**ЗАДАНИЕ 1**
Перечислите всех гостей ужина в доме Кима Филби, которые названы в приведённом тексте.

**ИСХОДНЫЙ ТЕКСТ**

▬▬▬

28 ноября 1950 года, когда масштаб нападения Китая на Корею стал ясен, Трумэн созвал расширенное заседание Совета национальной безопасности. Теперь над миром нависла угроза третьей мировой войны с оружием массового уничтожения. Трумэн объявил в стране чрезвычайную ситуацию, утроил бюджет Пентагона, назначил генерала Эйзенхауэра Верховным главнокомандующим НАТО и отверг совершенно секретные призывы генерала Дугласа Макартура и Объединенного комитета начальников штабов обрушить весь американский арсенал атомных бомб на Китай и Маньчжурию. Но Трумэн сказал, что готов применить бомбу, если придется.
«Похоже, что третья мировая война уже началась, — написал Трумэн в своем дневнике 9 декабря. — Надеюсь, что нет, но мы должны противостоять всему, что бы ни случилось, и мы сделаем это».
Следуя старым зацепкам, полученным от «Веноны», ФБР заподозрило, что в посольстве Великобритании в Вашингтоне имеется агент КГБ. В Бюро было известно лишь то, что это дипломат высокого ранга, а также его кличка — Гомер.
Англичане и американцы уже десять лет работали в разведке вместе, но Гувер никогда не был удовлетворен этим партнерством. Он презирал американских англофилов. Он смотрел с подозрением на английских спецов разведки. Его потрясала их скрытность в отношении расследования дела Гомера.
Высшие чины британской и американской разведок собрались одним теплым субботним вечером в апреле 1951 года в доме Кима Филби. Среди гостей были Джеймс Энглтон и Билл Харви из ЦРУ, Боб Ламфер и Мики Лэдд из ФБР, Роберт Маккензи и Джефф Паттерсон из британской разведки и взъерошенный гость дома Филби — английский дипломат по имени Гай Берджесс. Ужин был невкусным, напитков в избытке. Ветераны Второй мировой войны вплыли в 1950-е годы по морю алкоголя. Главный интеллектуал ЦРУ Энглтон любил в обед выпить с Филби, делясь подробностями американских и английских планов относительно диверсионных операций за железным занавесом. Он предсказывал, что Филби станет следующим главой британской разведки за рубежом.
Вечеринка закончилась плохо. Берджесс напился и вел себя буйно, провоцируя свары между американцами и их женами. Мики Лэдд из ФБР вслух удивлялся, почему под крышей дома Филби — выдающегося офицера британской разведки в Вашингтоне живет такой тип, как Берджесс.
Через несколько недель, 25 мая 1951 года, газеты по обе стороны Атлантики сообщили, что Берджесс и Дональд Маклин — начальник американского отдела в министерстве иностранных дел в Лондоне — исчезли вместе за железным занавесом. Маклин был первым секретарем посольства Великобритании в Вашингтоне в 1944 и 1945 годах.

▬▬▬

**ВХОДНЫЕ ЗАПИСИ**
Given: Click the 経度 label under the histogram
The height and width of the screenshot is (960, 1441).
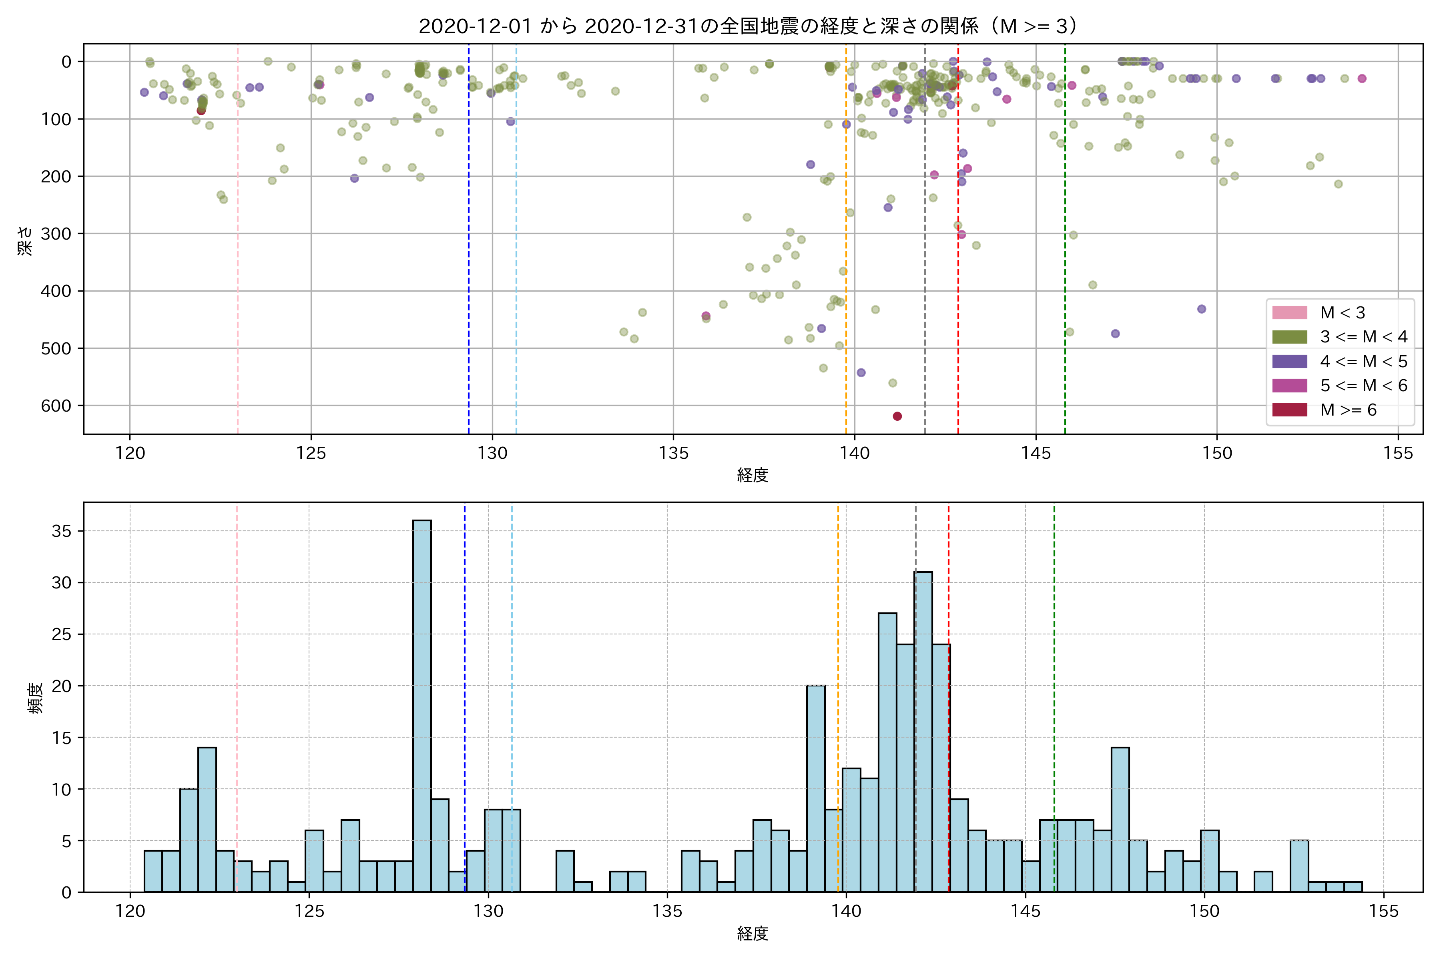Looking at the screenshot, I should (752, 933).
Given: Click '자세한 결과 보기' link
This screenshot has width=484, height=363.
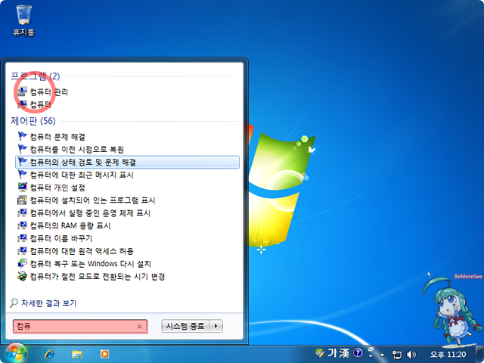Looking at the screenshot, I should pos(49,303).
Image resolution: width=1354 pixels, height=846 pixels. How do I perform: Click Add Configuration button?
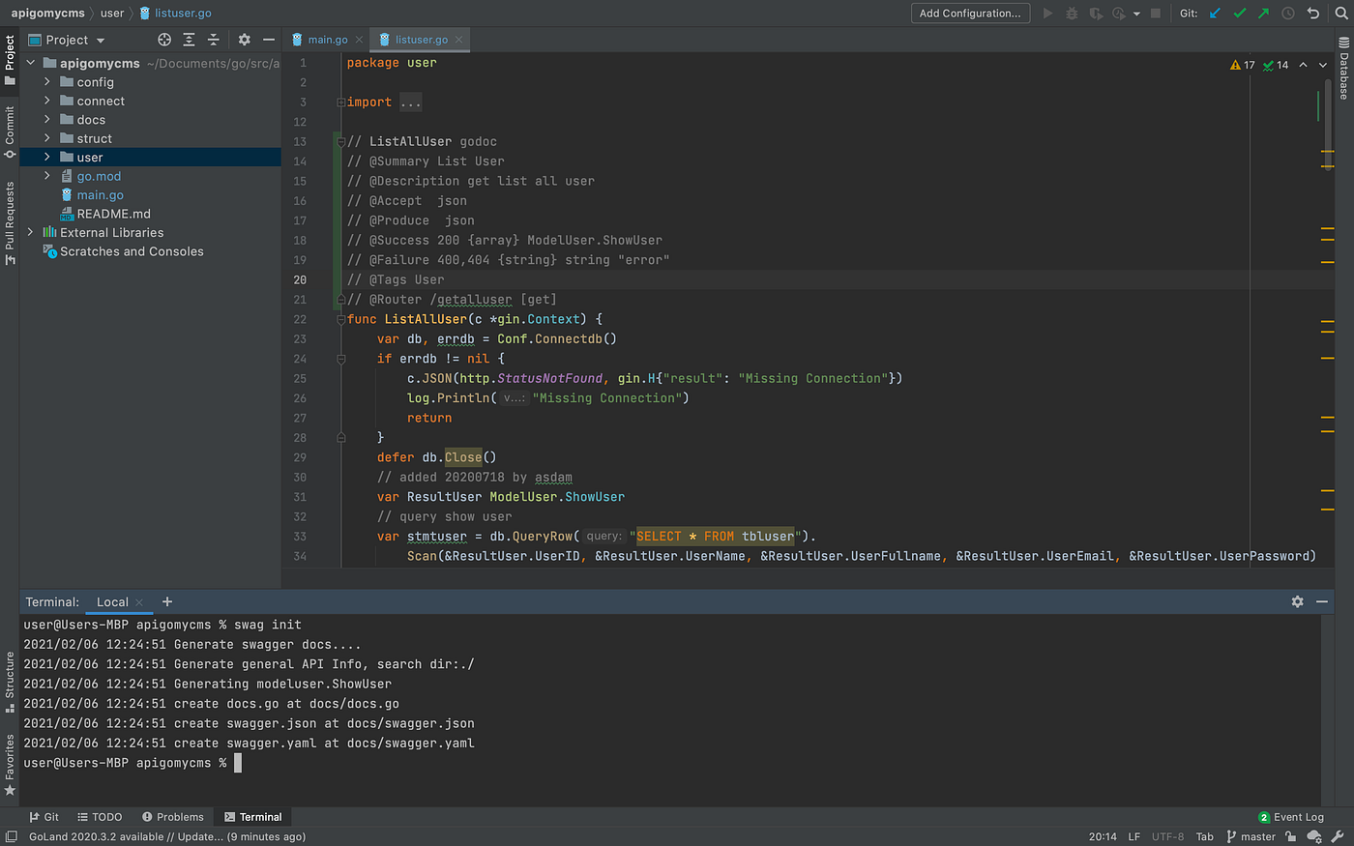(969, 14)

▬▬▬

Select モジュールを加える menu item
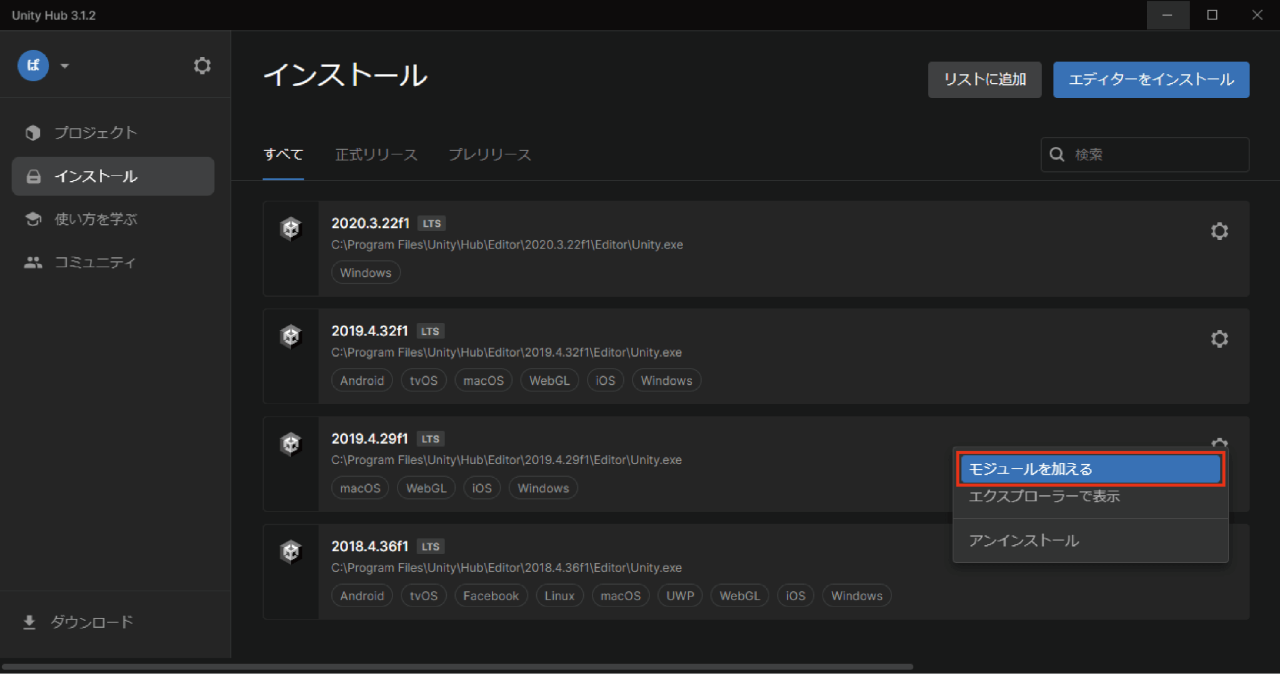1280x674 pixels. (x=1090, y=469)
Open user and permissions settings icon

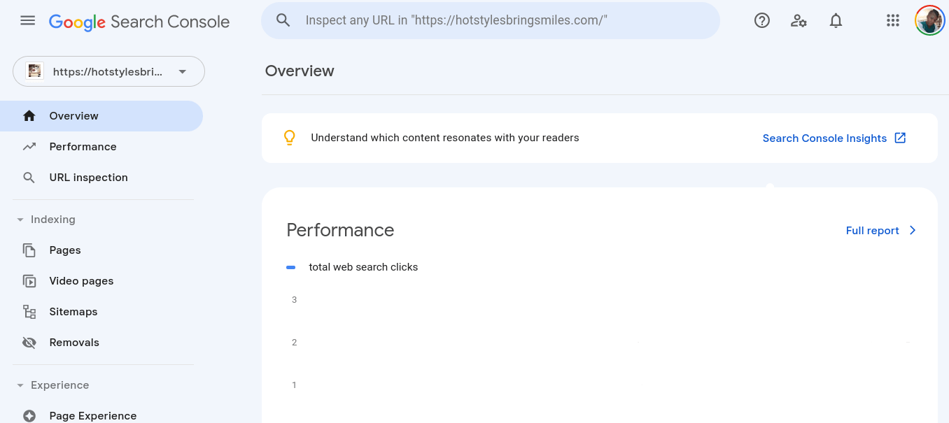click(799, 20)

▬▬▬

**ЗАДАНИЕ 2**
Перепишите без изменений строки записей начиная со строки, содержащей «Select モジュールを加える menu item», и заканчивая строкой, содержащей «click(799, 20)», включительно. Изображения в ответ не включайте.

**ОТВЕТ 1**
Джеймс Энглтон, Билл Харви, Боб Ламфер, Мики Лэдд, Роберт Маккензи, Джефф Паттерсон, Гай Берджесс

**ОТВЕТ 2**
Select モジュールを加える menu item
1280x674 pixels. (x=1090, y=469)
Open user and permissions settings icon

click(799, 20)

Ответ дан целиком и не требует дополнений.